Самого Шуйского страшила всякая близкая связь с чужеземцами. В правление Годунова он диву давался, как тот ловко налаживал сношения с английской королевой, датским принцем, немецкими торговыми людьми, но втайне осуждал его: оттого одно смущение на Руси. Зело уж по-бесовски непристойно, бойко и разгульно вели себя чужеземцы на Москве в своих срамных коротких одежонках. С блудовскими ужимками распутный наемник из Парижа, Яшка Маржерет чуть ли не на венец царю Борису усаживался, гоголем в царских палатах расхаживал, девок за бока прилюдно пощипывал. Да и то не диво, ежели, по слухам, его король Анри сам бесу и поныне служит, предав свою гугенотскую веру. Ишь, плут, проглаголил: «Париж стоит обедни» – и поцеловал проклинаемый же самим католицкий крыж. Ни святынь своих не почитают, ни самих себя. Некий захудалый аглицкий купчишко эвон что о своем короле Иакове изрек: «Наимудрейший дурень во всем христианском свете». В обычае у них насмешничать, распутству предаваться да насильничать. Гишпанские вон владыки только и знают, что костры палят, по всем своим землям ни про что ни за что тысячами жгут людишек. Чего уж их судить! Великий Рим в смраде погряз, поганых иезуитов расплодя. Довелось Шуйскому зреть их злодейские лики при Гришке Отрепьеве: одним обличьем устрашают. Вся зараза, вся погань нечестивая, того и жди, Русь затопит. А ей бы, матушке, покоя да тишины ноне. Но как запереться? Как отгородиться? Непонятная, странная, чуждая жизнь вершится там, за пределами его царства, насылая нехристей и нечестивцев, проходимцев и разбойников, отравителей-лекарей и воров-самозванцев.

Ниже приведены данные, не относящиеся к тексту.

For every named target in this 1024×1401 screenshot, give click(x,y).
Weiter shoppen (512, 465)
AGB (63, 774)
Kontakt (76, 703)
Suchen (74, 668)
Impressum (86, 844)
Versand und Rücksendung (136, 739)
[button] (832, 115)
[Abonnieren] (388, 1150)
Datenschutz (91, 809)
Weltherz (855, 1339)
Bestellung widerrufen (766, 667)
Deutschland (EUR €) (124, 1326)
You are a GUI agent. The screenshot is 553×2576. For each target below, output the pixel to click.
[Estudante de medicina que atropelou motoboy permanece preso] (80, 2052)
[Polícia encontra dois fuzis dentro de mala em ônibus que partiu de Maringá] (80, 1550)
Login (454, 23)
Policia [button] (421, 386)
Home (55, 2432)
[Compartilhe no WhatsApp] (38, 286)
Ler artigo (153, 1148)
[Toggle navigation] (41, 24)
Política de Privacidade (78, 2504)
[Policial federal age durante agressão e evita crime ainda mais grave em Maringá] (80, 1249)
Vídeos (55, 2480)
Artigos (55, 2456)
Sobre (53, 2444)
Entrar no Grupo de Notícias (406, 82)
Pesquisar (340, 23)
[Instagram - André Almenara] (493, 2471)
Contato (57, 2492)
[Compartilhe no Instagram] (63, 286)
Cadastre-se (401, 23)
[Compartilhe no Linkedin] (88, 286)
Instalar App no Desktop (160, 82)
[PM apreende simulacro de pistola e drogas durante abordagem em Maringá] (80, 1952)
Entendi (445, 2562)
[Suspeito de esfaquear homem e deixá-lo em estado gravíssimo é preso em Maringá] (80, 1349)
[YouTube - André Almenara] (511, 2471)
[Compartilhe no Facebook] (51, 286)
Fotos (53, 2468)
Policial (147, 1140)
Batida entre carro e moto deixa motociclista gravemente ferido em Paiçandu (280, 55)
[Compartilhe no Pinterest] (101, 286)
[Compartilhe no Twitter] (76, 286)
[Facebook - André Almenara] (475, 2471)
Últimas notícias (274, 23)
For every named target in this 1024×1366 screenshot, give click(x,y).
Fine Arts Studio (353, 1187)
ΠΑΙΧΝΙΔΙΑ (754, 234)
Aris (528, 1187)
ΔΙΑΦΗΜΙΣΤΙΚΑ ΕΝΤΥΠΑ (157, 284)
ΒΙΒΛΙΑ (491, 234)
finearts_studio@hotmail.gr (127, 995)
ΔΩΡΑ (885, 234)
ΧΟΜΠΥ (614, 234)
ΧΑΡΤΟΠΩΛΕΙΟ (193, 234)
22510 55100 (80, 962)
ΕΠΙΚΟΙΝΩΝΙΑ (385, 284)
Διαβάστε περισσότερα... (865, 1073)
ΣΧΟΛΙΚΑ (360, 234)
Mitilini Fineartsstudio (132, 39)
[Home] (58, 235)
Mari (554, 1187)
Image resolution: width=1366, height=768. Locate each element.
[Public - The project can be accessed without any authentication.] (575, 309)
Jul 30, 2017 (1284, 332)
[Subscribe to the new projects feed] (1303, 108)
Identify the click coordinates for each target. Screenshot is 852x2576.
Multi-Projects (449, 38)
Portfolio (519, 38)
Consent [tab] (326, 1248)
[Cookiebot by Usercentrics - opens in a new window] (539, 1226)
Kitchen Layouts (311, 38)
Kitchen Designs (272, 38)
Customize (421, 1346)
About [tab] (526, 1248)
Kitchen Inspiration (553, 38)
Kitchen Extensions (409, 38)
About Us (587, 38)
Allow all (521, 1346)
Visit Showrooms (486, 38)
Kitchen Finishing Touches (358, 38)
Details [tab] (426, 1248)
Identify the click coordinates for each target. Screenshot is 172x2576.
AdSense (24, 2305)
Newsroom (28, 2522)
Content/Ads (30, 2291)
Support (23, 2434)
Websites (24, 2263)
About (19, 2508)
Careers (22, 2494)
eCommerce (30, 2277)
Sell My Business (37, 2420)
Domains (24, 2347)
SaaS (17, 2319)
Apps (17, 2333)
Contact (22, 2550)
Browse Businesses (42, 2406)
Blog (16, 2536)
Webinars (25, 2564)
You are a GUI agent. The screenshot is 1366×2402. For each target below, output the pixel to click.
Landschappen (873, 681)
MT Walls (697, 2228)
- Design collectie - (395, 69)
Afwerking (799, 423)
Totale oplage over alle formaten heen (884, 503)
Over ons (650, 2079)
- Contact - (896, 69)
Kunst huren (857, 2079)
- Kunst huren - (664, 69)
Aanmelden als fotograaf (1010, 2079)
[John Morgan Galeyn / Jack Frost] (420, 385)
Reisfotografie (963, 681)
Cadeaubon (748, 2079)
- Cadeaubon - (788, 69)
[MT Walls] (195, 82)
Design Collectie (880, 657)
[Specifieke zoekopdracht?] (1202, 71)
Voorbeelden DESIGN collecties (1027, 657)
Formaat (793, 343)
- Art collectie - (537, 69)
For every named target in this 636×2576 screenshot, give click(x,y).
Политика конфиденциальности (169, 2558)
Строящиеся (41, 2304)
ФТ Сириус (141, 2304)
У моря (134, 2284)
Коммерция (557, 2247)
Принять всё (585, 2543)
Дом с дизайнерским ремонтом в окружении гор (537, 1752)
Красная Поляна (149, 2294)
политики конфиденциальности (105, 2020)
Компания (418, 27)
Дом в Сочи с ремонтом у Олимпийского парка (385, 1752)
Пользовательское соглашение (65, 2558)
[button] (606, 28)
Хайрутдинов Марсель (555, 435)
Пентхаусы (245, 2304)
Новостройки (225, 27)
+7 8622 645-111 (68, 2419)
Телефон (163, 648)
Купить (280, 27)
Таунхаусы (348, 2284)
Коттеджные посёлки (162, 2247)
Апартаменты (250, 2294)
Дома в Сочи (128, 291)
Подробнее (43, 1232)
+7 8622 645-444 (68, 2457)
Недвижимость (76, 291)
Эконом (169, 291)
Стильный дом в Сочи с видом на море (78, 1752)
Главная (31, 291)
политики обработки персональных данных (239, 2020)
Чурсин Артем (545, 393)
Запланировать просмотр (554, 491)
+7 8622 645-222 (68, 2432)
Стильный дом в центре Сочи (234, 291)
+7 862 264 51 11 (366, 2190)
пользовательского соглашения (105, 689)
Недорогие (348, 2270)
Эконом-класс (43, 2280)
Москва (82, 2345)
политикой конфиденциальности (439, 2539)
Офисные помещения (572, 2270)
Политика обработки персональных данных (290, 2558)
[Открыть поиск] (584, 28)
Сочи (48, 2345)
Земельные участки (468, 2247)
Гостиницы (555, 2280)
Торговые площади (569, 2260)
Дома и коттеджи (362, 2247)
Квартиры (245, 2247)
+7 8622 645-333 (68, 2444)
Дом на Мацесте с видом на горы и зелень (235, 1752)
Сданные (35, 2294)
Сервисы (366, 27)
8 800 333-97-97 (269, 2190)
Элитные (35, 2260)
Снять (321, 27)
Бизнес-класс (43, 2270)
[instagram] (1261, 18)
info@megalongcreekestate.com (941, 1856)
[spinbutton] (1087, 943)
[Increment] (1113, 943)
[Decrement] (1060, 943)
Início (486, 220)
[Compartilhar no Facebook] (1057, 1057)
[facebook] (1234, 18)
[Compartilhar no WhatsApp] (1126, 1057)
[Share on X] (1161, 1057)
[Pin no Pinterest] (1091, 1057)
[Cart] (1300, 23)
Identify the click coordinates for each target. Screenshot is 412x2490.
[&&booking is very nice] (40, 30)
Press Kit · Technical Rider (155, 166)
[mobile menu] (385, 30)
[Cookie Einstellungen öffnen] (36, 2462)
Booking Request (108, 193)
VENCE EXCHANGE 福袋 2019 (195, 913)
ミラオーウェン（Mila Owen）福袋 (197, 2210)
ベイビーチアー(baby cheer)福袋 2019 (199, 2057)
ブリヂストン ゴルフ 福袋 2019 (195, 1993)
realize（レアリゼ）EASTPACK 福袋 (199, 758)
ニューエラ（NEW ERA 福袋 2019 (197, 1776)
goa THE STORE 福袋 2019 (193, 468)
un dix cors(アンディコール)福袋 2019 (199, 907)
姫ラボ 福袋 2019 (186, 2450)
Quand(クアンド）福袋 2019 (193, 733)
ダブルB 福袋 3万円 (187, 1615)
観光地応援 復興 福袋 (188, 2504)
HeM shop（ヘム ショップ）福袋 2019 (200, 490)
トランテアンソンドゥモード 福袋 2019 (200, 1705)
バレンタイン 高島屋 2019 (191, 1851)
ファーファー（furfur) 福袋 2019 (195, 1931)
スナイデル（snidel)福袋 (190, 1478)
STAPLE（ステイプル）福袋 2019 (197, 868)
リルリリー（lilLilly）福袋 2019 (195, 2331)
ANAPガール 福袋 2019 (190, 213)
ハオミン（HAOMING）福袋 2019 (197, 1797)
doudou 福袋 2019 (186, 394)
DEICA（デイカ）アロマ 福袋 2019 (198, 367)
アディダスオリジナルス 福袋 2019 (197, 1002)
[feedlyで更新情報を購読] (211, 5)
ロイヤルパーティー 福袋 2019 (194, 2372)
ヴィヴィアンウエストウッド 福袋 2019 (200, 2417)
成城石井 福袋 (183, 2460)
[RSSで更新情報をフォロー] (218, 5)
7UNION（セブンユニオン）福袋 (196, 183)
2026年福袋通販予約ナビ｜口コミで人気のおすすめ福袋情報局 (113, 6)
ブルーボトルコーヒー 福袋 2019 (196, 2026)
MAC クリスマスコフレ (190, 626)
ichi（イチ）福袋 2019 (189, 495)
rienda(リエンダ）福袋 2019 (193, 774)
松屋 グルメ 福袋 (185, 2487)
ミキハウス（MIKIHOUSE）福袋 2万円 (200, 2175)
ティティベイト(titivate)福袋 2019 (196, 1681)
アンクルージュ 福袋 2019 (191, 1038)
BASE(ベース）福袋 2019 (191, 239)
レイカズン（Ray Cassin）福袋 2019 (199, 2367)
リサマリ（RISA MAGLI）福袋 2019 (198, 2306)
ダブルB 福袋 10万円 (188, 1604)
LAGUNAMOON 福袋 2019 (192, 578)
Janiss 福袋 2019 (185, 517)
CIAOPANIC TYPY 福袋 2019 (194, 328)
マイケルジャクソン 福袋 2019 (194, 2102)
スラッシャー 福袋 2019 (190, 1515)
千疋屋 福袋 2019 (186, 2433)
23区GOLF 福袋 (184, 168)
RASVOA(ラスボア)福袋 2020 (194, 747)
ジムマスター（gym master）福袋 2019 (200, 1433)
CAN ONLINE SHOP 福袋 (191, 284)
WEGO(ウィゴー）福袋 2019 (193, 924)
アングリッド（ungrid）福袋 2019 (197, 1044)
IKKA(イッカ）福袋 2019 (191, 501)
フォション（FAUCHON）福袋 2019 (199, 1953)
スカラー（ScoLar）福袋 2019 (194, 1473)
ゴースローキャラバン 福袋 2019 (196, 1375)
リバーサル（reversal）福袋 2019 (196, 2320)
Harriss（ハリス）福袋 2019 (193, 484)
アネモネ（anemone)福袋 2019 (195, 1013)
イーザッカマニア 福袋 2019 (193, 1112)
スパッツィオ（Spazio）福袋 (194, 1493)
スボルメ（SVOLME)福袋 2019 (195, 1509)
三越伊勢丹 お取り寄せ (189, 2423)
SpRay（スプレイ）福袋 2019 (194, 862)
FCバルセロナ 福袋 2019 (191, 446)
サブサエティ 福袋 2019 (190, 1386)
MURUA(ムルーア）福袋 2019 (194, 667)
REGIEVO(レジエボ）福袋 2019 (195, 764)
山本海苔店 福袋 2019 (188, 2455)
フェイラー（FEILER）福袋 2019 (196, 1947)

Немало пришлось претерпеть Шуйскому от их нашествий. Числа нет надругательствам над ним, но одно он твердо в памяти держит. Уже на третий день после вступления в престольную первого самозванца Василий Иванович был схвачен, ибо признал в мнимом Дмитрии расстригу Отрепьева и, не стерпев, шепнул о том близким людям. Послухи донесли самозванцу. Не ждал пощады Шуйский, ведь не кто иной, как он, был с дознанием в Угличе, видел подлинного мертвого царевича. И опять же именно он был окольно посвящен в заговор Романовых против Годунова, сталкивался у них с подставным человеком, которого позже углядел уже в монашеской рясе в Кремле у Чудова монастыря да и в годуновской думе видывал подле патриарха Иова. Ох, как опасен был для расстриги Шуйский!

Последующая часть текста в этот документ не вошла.